Only lines with the string "dropdown" are wanted. Pull them out of the data.

[[ EXERCISE DATA, beginning ]]

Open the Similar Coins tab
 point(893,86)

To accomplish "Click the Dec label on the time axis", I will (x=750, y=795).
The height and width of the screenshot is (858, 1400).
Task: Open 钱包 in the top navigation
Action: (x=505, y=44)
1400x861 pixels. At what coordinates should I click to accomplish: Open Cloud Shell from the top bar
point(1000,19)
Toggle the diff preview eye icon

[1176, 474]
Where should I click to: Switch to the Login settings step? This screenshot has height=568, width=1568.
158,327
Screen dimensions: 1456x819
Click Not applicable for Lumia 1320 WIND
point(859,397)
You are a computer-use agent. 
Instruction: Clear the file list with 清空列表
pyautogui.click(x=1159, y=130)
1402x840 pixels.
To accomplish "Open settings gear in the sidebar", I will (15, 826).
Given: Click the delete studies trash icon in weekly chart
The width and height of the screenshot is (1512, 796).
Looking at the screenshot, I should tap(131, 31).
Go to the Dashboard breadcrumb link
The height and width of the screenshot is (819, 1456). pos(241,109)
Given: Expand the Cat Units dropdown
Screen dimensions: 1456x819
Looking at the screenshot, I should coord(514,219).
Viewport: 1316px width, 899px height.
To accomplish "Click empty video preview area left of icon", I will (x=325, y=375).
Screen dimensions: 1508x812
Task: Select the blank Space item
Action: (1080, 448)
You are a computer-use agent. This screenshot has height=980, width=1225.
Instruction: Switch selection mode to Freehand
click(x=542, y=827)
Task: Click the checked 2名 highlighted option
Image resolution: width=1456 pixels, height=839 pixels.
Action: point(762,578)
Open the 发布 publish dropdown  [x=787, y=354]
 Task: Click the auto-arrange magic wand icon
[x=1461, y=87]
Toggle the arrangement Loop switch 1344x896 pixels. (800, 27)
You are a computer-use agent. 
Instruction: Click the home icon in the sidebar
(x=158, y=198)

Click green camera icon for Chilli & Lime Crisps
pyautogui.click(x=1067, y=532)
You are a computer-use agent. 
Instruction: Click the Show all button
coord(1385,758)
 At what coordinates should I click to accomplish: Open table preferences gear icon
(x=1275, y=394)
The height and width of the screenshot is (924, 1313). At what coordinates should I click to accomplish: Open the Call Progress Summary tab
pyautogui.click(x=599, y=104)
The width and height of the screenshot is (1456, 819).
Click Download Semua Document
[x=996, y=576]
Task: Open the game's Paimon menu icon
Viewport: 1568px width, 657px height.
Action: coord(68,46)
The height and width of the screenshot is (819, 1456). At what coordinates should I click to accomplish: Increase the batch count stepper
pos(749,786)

[[ EXERCISE DATA, end ]]

• THE ANSWER
Given: Expand the Cat Units dropdown
Open the 发布 publish dropdown  [x=787, y=354]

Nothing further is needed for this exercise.